Online DSS for Optimising Fertilisers – PULS for Fertilisers

Creating an online Decision Support system for farmers which processes data from sensors and integrates image analyses to improve both yield quantity and quality.


At the heart of this Flagship Innovation Experiment (FIE) is the objective to process data that are currently not well adapted by the end-user or farmer. This FIE will create the community and the space for cooperation. Subsequently, this FIE develops an online Decision Support System (DSS) using data from sensing platforms to optimise soil management by identifying and localising nutrient input zones. This increases yield quality as well as quantity, hence increasing farmers’ competitiveness. By adapting the content and annotation of various datasets from different sources, the DSS allows for the recording of locally variable environmental conditions and the consequent online integration of processed signals from mobile sensors for site specific fertilising, commonly referred to as variable rate application.

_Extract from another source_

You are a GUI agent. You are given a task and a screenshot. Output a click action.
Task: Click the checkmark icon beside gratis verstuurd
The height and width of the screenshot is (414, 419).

To optimise the models and algorithms applied in this FIE, data on soil, crop and yield from various suppliers are leveraged. Soil and grain properties will be measured by classical methods and proximal probes. To identify cover crops and diagnose the crop status, hyperspectral images from Unmanned Aerial Vehicles (UAVs) and satellites will be subjected to image analysis classification and pattern recognition. The purpose of this FIE’s tool is to increase technological adaptation by finding correlations between data and modelling while considering different data exchange standards in machines and agricultural systems. The result will be a DSS, which combines project advisory services with correlation models and methods, based on the content analysis of data.

Lessons learnt:

The first problem that arose during the FIEEP implementation phase concerned the production of algorithms to optimise soil sampling and VRA. During the work, the validity of using certain groups of data was verified.

The second problem arose at the algorithm implementation stage, which required collaboration between experts from agro, IT and academia.  The nature of these problems resulted from different perceptions of the tasks and problems posed from the point of view of the domain knowledge that the actors represent, as well as from the accepted practices of work organisation in the institutions they represent. It proved to be a challenge to find the best strategy for collaboration, and this resulted in unintended delays in the final product.

The core lessons addressed the challenges caused by the restrictions caused by the Covid-19 pandemic. both at the FIE17 tasking stage and the FIE collaboration with the merits core of the SAHs project, delivering the outcomes of subsequent WP activities to support FIEs and IEs. The lack of F2F meetings and events took its toll on implementation outcomes. Unfortunately, not all activities can be replaced by online methods.

Finally, another lesson learnt was to establish cooperation between partners in a difficult communication situation.